# Instructions for the task
Format the material below as a JSON array of strings with one string per line. Omit blank lines and leave out the pictures.

● ● ● ● ● ● ●

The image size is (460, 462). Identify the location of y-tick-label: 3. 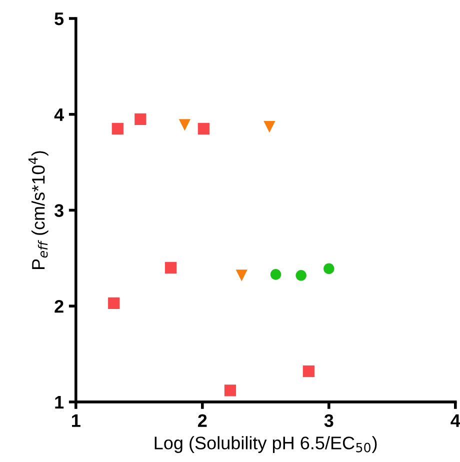
(59, 210).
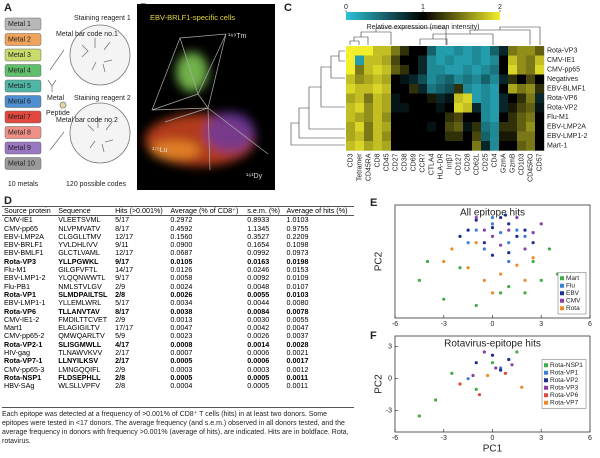 Image resolution: width=600 pixels, height=458 pixels. What do you see at coordinates (78, 361) in the screenshot?
I see `table-cell: LLNYILKSV` at bounding box center [78, 361].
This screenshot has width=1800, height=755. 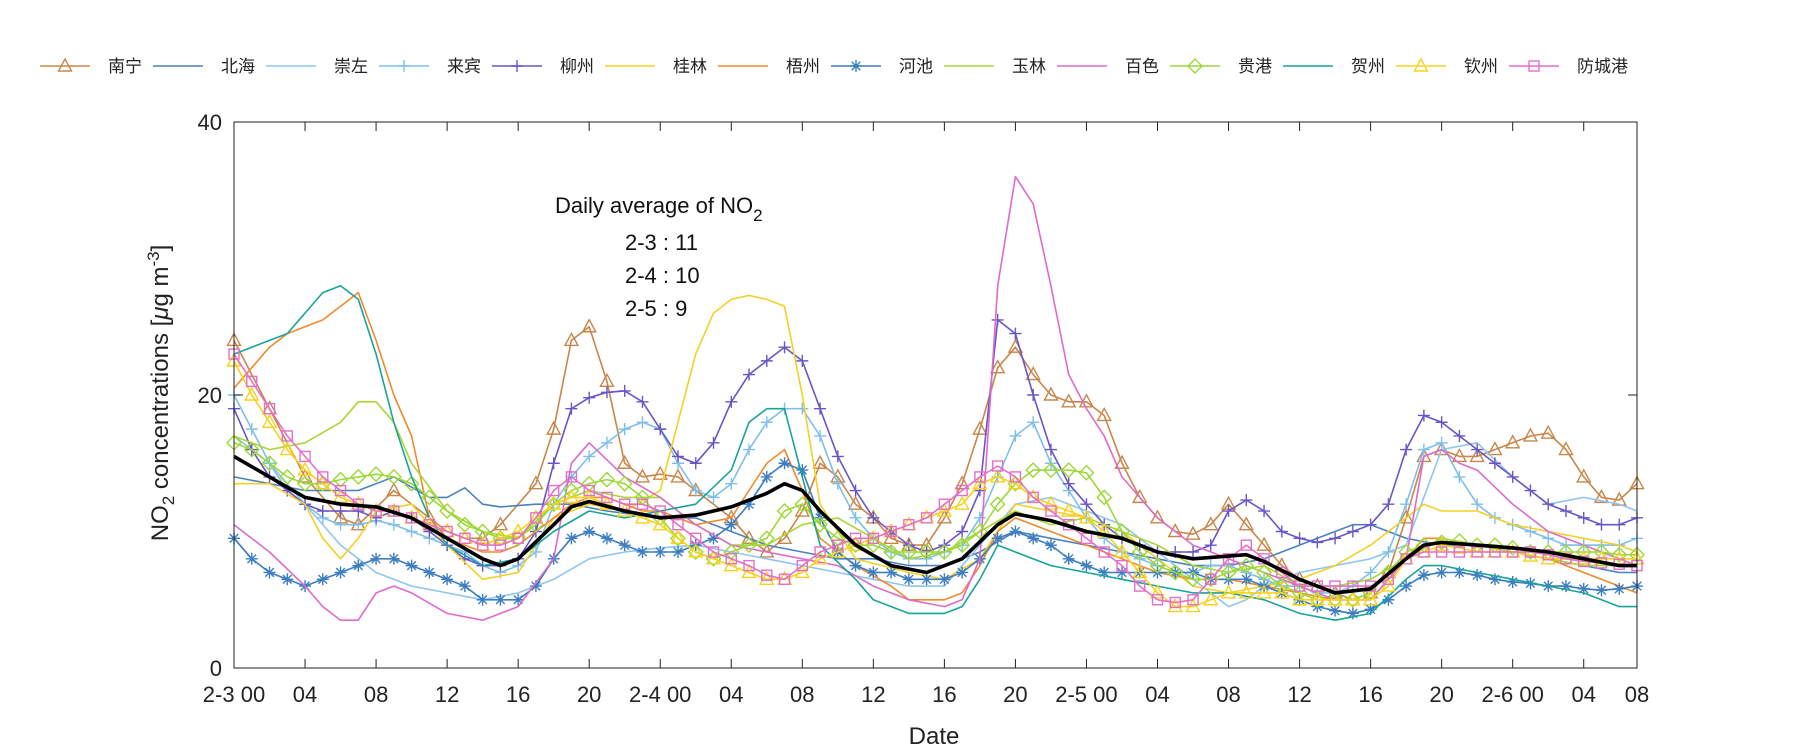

● ● ● ● ● ● ●

# Solution to this problem
[
  "The image size is (460, 462). Identify the location of y-tick-label: 3. ",
  "(59, 210).",
  " Image resolution: width=600 pixels, height=458 pixels. What do you see at coordinates (78, 361) in the screenshot?",
  "I see `table-cell: LLNYILKSV` at bounding box center [78, 361].",
  "This screenshot has width=1800, height=755. "
]